== Explore the material ==
1: In one to three sentences, explain what the text on genetically engineered crops says about how American farmers have taken up these crops since 1996, and what uncertainties did not stop them.
2: Carry on the text about genetically engineered crops, starting after its last sentence.

As a follow up to my July 16, 2009 post, here are some more interesting statistics. The USDA reports that American farmers have adopted genetically engineered crops widely since their introduction in 1996, notwithstanding uncertainty about consumer acceptance and economic and environmental impacts.
Also, the Human Genome Project Information reports that in 2006, 252 million acres of GMO crops were planted in 22 countries by 10.3 million farmers. While the majority of these crops were herbicide- and insect-resistant soybeans, corn, cotton, canola, and alfalfa, on the horizon are, to name a few, bananas that produce human vaccines against infectious diseases such as hepatitis B; fish that mature more quickly; cows that are resistant to bovine spongiform encephalopathy (mad cow disease); fruit and nut trees that yield years earlier, and plants that produce new plastics with unique properties.

== Supplied material ==
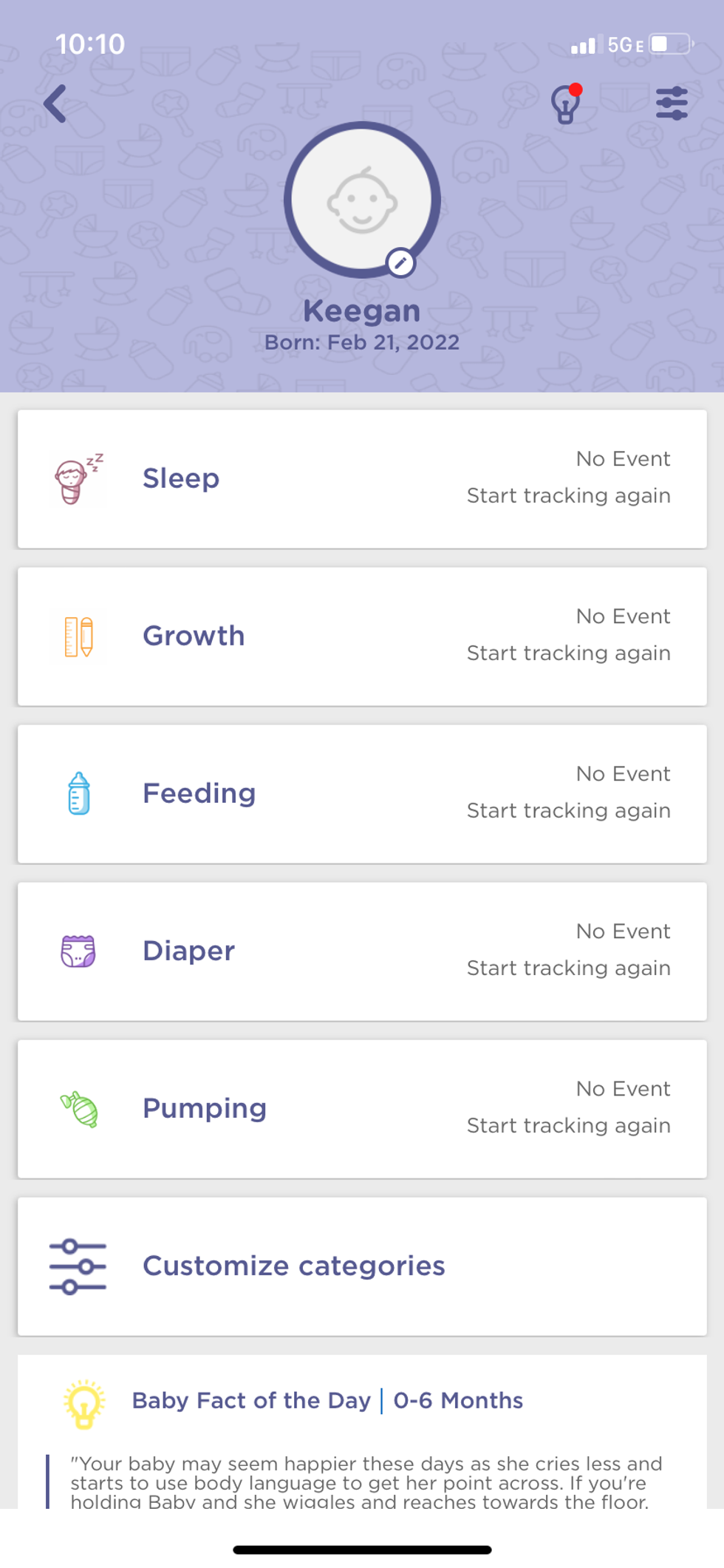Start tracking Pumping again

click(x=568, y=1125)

* * *

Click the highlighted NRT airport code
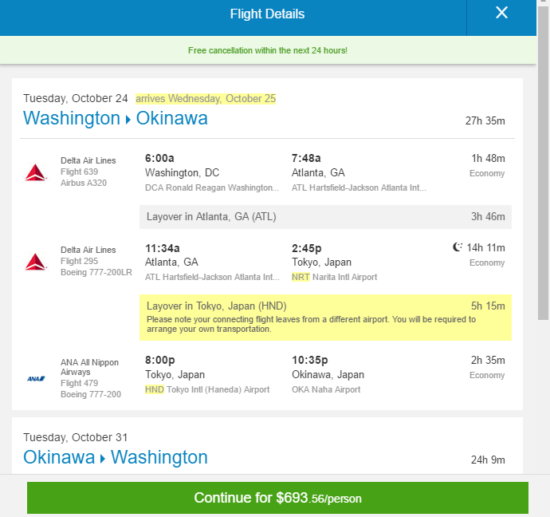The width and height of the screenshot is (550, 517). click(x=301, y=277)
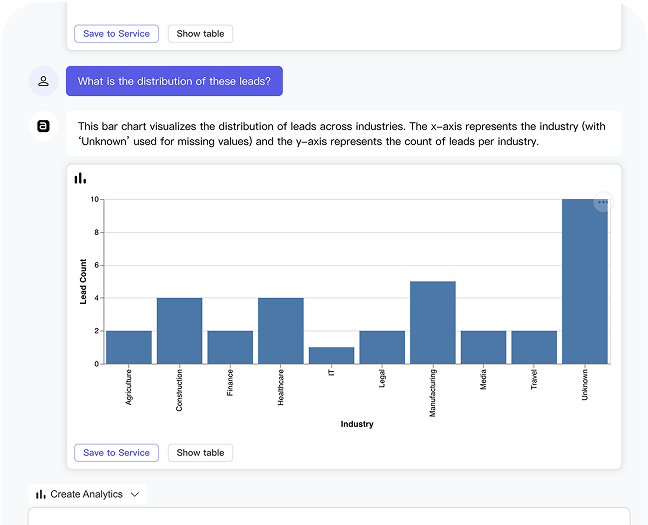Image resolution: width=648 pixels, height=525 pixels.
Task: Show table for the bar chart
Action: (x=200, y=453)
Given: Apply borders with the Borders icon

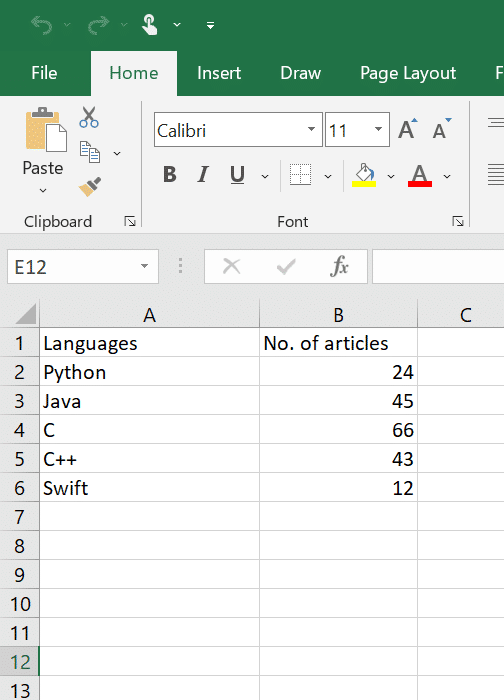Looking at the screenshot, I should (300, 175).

--

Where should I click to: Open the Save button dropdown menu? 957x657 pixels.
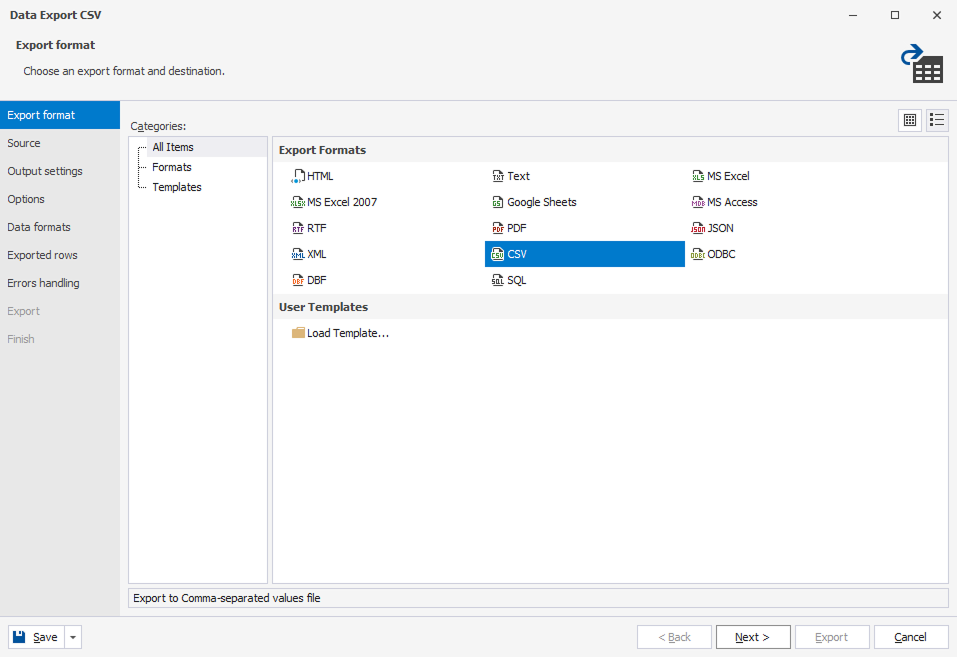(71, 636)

== Results ==
1: The USDA reports that American farmers have adopted genetically engineered crops widely since their introduction in 1996. They did so despite uncertainty about consumer acceptance and about the crops' economic and environmental impacts.

2:
The Human Genome Project Information also reports that while the big GMO growers in 2006 were the United States (53%), Argentina (17%), Brazil (11%), Canada (6%), India (4%), China (3%), Paraguay (2%) and South Africa (1%), which combined were responsible for 97% of the global GMO crops, the growth of GMOs is expected to increase in the developing countries.
While GMOs’ uses, some of which are mentioned above, appear to have a beneficial societal purpose, it is disconcerting that these genetically altered products are entering the market place at such an alarming speed without studies that evaluate their long term effects on human and animal health as well as the environment.